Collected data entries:
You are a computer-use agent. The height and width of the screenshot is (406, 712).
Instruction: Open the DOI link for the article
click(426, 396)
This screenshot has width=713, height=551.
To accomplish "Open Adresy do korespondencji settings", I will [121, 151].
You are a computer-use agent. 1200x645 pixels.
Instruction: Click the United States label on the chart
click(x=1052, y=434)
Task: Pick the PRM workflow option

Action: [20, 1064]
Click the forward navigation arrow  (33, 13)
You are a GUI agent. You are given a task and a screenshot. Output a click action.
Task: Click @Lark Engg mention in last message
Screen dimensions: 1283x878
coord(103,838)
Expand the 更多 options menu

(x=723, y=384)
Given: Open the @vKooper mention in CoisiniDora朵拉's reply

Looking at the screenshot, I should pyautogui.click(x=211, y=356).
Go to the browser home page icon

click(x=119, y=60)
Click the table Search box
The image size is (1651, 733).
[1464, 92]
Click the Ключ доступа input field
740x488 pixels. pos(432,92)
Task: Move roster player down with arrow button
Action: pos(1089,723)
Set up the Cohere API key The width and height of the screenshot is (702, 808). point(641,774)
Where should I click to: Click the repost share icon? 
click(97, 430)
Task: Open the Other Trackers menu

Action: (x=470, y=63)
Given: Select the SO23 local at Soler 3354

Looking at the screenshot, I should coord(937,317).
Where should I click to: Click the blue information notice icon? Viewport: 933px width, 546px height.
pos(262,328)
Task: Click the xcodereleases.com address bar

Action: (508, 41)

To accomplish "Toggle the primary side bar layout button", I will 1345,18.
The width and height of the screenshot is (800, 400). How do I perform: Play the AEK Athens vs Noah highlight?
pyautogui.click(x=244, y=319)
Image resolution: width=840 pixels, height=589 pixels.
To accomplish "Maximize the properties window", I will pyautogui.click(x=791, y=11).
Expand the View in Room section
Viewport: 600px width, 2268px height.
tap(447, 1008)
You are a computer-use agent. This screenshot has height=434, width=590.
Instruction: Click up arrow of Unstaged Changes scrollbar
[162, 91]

#### Task requirements
The answer should be a single number: how many lines of the entries hold "This".

#### Exercise result
2